◆ **TASK DESCRIPTION**
Produce an exact copy of all the data below, dropping every image.

# # #

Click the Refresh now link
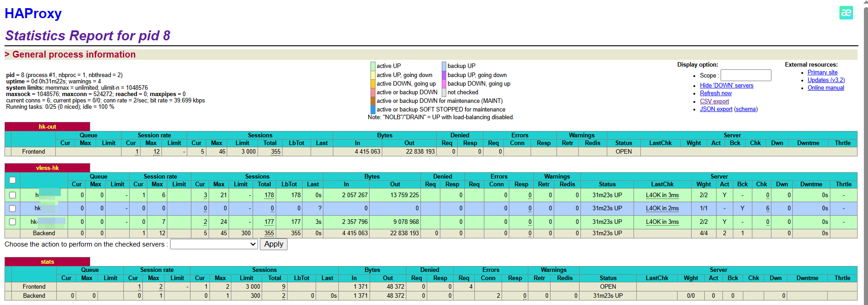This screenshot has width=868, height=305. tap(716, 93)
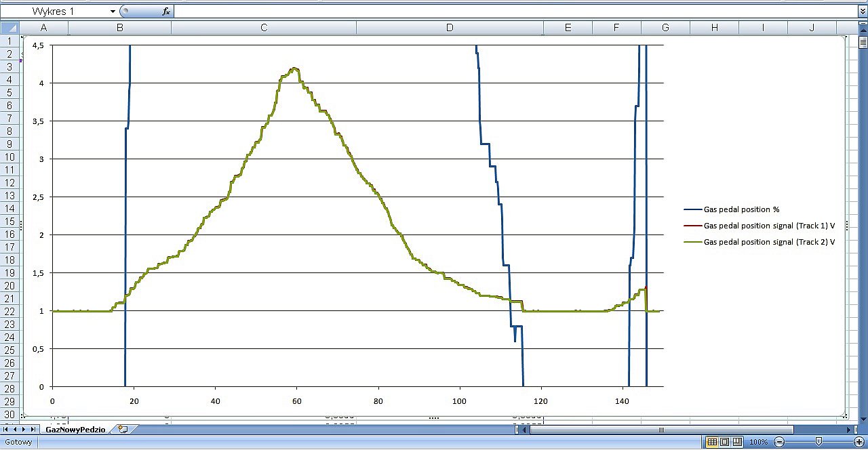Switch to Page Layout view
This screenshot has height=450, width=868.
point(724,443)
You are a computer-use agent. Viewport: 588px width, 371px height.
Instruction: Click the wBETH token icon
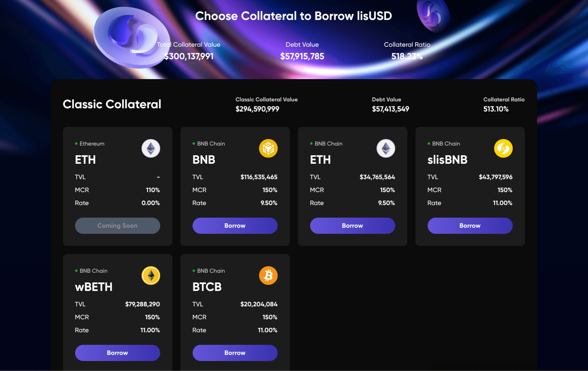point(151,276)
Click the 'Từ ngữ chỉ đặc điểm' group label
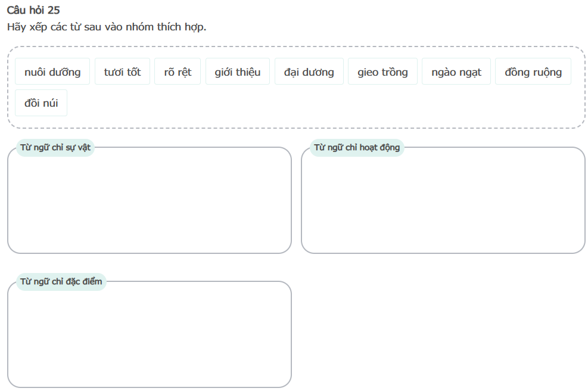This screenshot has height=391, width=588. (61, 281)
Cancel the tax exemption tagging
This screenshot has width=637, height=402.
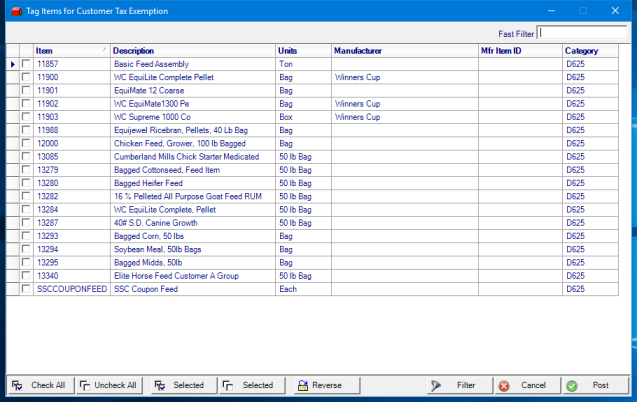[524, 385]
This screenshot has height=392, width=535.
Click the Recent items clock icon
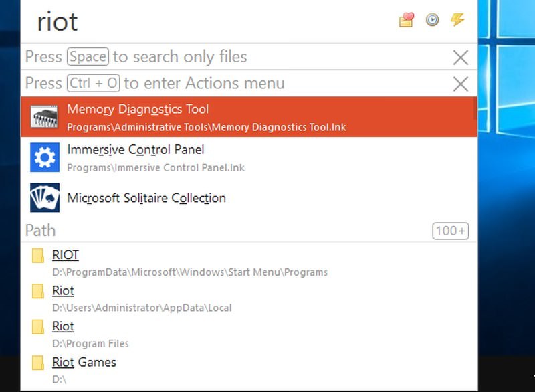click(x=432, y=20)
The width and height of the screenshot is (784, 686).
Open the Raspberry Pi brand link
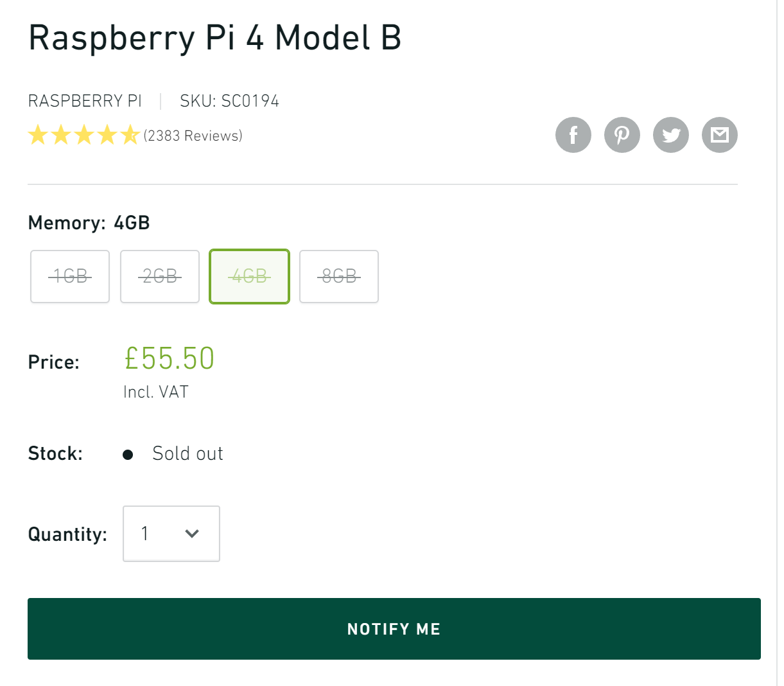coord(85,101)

# # #

◆ **ANSWER BELOW**
Click the Refresh now link
This screenshot has width=868, height=305. tap(716, 93)
Switch to Page Layout view
This screenshot has height=450, width=868.
point(724,443)
You are a computer-use agent. Viewport: 588px width, 371px height.
Instruction: Click the wBETH token icon
point(151,276)
Click the 'Từ ngữ chỉ đặc điểm' group label
This screenshot has height=391, width=588. (61, 281)
Cancel the tax exemption tagging
This screenshot has width=637, height=402.
[524, 385]
This screenshot has height=392, width=535.
Click the Recent items clock icon
click(x=432, y=20)
The width and height of the screenshot is (784, 686).
Open the Raspberry Pi brand link
coord(85,101)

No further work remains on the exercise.